Empirical individual judgments and abstract individual judgments.

But in proceeding further to determine the differential characteristics presented by pseudojudgments in contrast with individual judgments, it is necessary to consider them according to the double form, empirical and abstract, assumed by pseudoconcepts, thus distinguishing them as empirical individual judgments and abstract individual judgments.

Process of formation of empirical judgments.

In comparing empirical individual judgments with pure individual judgments—for example, "The Transfiguration is a sacred picture," an empirical judgment, and "The Transfiguration is an æsthetic work," a pure judgment—the first thing to note is that the empirical individual judgment presupposes the pure individual judgment. We already know that pseudoconcepts, empirical or abstract, presuppose the idea of the pure concept; but that idea does not suffice for the formation of determinate empirical concepts, which can be employed as predicates of empirical judgments. We must not only think effectively these or those pure concepts, but they must be translated into individual judgments. Were this not so, where would empirical concepts obtain their material? Before the judgment: "The Transfiguration is a sacred picture," can be pronounced, we must first have the empirical concept of "sacred picture." Now this empirical concept (setting aside the fact that it presupposes other empirical concepts which we do not here take into account, because they would complicate the problem without aiding the solution that we wish to give) presupposes in its turn the pure concept of "æsthetic work"; and it is only when a certain number, more or less large, of artistic works have been recognized as such, that is, when pure individual judgments concerning them have been formed, that we can abstract the characteristics and pass to the formation of the pseudoconcepts: sacred, historical, mythological pictures, landscapes, and so on. Having obtained these, then, and only then when we stand before an æsthetic work, for example, the Transfiguration, and formulate again the pure individual judgment which recognizes it as such ("The Transfiguration is an æsthetic work"), are we enabled finally to apply the pseudoconcept and to pronounce the empirical judgment: "The Transfiguration is a sacred picture."

Its foundation in existence.

The consequence of the process here recognized as to the manner in which individual empirical judgments are formed, and in virtue of which they have pure judgments as their base, is that empirical judgments also in the last analysis are based upon the concept of existentiality. Pseudoconcepts of possibility are not formed, because possibilities are infinite, and it would be vain, or of no mnemonic use, to fix types of them. When, as sometimes occurs, such types seem to be formed outside of all existence, their appearance serves, not a mnemonic purpose, but a purpose of research. This is the case with hypotheses and with other provisional methods of thought. But the empirical judgment is related to the individual or existential judgment, and it also employs pseudoconcepts of existential origin. For this reason, when giving examples of judgments of existence in the preceding chapter, we availed ourselves without scruple of empirical judgments also; for these obey the same law in relation to existentiality. "This animal is a monkey" implies, not only the existence of the animal taken as subject of the judgment; but also of that class of animals, of which the character has been abstracted, and the complex of characteristics which under the name of a monkey fulfil the function of predicate. An animal that does not exist and a class of animals that does not exist are not reducible to subject and predicate, and do not give rise to judgment of any sort.

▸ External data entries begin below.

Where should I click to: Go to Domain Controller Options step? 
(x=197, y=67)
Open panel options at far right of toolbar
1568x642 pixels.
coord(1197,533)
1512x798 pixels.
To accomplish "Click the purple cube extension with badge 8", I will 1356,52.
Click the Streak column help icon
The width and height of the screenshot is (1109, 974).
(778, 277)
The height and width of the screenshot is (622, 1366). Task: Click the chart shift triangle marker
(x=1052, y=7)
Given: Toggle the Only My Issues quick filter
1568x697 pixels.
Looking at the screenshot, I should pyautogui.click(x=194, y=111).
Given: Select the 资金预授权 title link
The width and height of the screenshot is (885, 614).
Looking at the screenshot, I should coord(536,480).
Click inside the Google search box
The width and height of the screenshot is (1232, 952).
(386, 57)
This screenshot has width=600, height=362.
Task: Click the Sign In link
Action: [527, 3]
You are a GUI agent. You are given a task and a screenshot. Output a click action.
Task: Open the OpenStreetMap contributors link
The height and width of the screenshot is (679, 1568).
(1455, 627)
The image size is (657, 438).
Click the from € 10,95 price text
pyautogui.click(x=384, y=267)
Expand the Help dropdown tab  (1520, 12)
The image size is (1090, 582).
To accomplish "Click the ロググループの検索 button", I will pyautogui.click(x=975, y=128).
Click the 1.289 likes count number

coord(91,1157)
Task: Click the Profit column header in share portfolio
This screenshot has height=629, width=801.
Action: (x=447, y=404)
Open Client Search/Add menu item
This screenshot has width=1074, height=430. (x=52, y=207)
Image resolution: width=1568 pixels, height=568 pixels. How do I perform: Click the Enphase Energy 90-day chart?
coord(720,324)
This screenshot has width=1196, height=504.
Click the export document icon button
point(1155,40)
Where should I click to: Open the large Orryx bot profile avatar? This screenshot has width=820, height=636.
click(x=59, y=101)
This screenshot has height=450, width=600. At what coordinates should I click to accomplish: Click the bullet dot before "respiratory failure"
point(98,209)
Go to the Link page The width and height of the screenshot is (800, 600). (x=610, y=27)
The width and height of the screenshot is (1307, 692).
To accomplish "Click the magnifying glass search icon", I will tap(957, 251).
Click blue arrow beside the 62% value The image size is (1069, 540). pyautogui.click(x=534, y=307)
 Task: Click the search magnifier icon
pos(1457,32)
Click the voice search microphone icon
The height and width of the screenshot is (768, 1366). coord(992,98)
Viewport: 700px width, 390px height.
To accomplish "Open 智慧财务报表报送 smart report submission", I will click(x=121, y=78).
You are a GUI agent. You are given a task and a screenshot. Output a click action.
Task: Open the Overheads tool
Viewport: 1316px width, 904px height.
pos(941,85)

Dependence of empirical judgments upon pure judgments.

Another consequence is that empirical concepts and judgments are continually originated and modified by pure individual judgments. The object of empirical concepts and judgments is to maintain the possession and the easy use of our knowledge; and this with no other end than that of serving as base for our actions, and thus also as a means of attaining new knowledge. New knowledge is expressed in new pure individual judgments, which in their turn supply material for the elaboration of new empirical concepts and judgments. In this way empirical concepts and judgments must be and continually are renewed, by being dipped in the waters of pure individual judgments, true judgments of reality. From these waters they issue forth with youth renewed. If they do not do this, the worse for them: they fall ill, waste away and die. Given a rapid and profound revolution of thought, or, as it is also called, a transvaluation of all the values of life and reality, we should also have at once a no less rapid and profound transformation of all the empirical concepts and judgments previously possessed and employed. But this is continually occurring in the life of the spirit, if not in cataclysmic form, then in a more modest way. For example, who now employs the empirical concept of phlogiston, or forms judgments based upon it, now that we no longer admit the existence of that element, which was at one time believed to be separated from combustible bodies in the act of combustion? Who now says (save in jest) that such and such a syllogism is in bramantip or in fresison, or that a certain part of a speech is an ornatum or a hypotyposis, now that we no longer believe the facts upon which such concepts of the old Logic and Rhetoric were based? Who still distinguishes human destinies according to the conjunctions of the stars that presided at birth, as was done when astrology was believed?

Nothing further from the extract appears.